The lack of standardisation across interventions and outcome measures means that concluding benefit in future work through a meta-analyses may prove challenging. The inability to draw significant improvement benefit of prehabilitation due to the heterogeneity of studies was recently seen in a systematic review in hepatobiliary cancers [54] and has led to a call for standardisation amongst the colorectal community [55]. Greater consistency of outcome measures would also strengthen the evidence base in gynaecological cancer.

It is worth highlighting that the majority of ongoing studies focus on patients with ovarian cancer rather than other gynaecological cancers. This is unsurprising given the high incidence of comorbidity and sarcopenia in this group, as well as the need for pre-operative conditioning prior to major abdominal surgery [7]. However, some cancer centres work under guidance to perform primary debulking surgery for ovarian cancer within two weeks from diagnosis [56], which leaves a very short window of opportunity for prehabilitation. The findings of this review suggest that women may find it difficult to achieve prehabilitation goals as well as to come to terms with diagnosis and prepare for ‘life and death’ during this limited period. Prehabilitation programmes may also need to address issues that are at the forefront of patients’ minds, including socialising, domestic tasks, financial preparation and legal paperwork [39, 41].

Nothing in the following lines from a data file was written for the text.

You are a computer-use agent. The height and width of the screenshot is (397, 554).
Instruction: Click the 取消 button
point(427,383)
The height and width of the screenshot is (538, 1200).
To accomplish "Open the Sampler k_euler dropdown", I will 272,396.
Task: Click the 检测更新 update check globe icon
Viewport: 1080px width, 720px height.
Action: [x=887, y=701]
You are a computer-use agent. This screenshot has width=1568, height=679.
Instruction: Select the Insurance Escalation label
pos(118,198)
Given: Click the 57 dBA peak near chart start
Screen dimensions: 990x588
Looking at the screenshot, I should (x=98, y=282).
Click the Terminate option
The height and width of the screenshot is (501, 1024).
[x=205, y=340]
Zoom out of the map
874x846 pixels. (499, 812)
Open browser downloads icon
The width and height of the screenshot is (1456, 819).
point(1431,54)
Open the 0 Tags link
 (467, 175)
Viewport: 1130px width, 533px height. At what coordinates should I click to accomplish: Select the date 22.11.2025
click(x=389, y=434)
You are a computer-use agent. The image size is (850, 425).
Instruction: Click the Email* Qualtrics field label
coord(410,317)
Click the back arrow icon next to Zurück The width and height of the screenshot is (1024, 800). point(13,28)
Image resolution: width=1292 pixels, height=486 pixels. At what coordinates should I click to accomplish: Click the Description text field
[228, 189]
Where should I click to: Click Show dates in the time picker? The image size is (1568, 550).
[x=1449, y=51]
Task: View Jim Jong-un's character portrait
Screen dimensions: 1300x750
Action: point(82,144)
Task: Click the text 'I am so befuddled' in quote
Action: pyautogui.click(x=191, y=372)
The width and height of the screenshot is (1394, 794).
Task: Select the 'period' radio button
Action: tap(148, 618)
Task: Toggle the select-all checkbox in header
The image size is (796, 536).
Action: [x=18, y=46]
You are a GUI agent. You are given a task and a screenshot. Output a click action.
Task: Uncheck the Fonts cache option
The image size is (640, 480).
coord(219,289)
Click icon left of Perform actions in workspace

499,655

Qualitative studies included in this review have focussed primarily on White cohorts [39,40,41,42,43]. Although the incidence of gynaecological cancers is greater amongst White women in the UK [57], there is evidence of increasing incidence and mortality related to endometrial cancer in Black women [57]. This points to a need to ensure that future studies reflect our diverse population and shed light on the factors which influence engagement with prehabilitation amongst different racial groups and ethnic minorities.

Conclusion

This scoping review illustrates that the evidence for prehabilitation in gynaecological cancer patients is limited, although there are several randomised controlled trials underway. Since a standardised and well accepted prehabilitation programme for this cohort does not yet exist, healthcare organisations and researchers should consider the factors affecting the delivery and engagement of health professionals and patients when designing one. This means taking in to account the needs, knowledge and capacity of healthcare professionals as well as the practical considerations around patient accessibility and acceptability of prehabilitation in the context of wider preparation following a cancer diagnosis. The findings of this review provide important insights into these issues.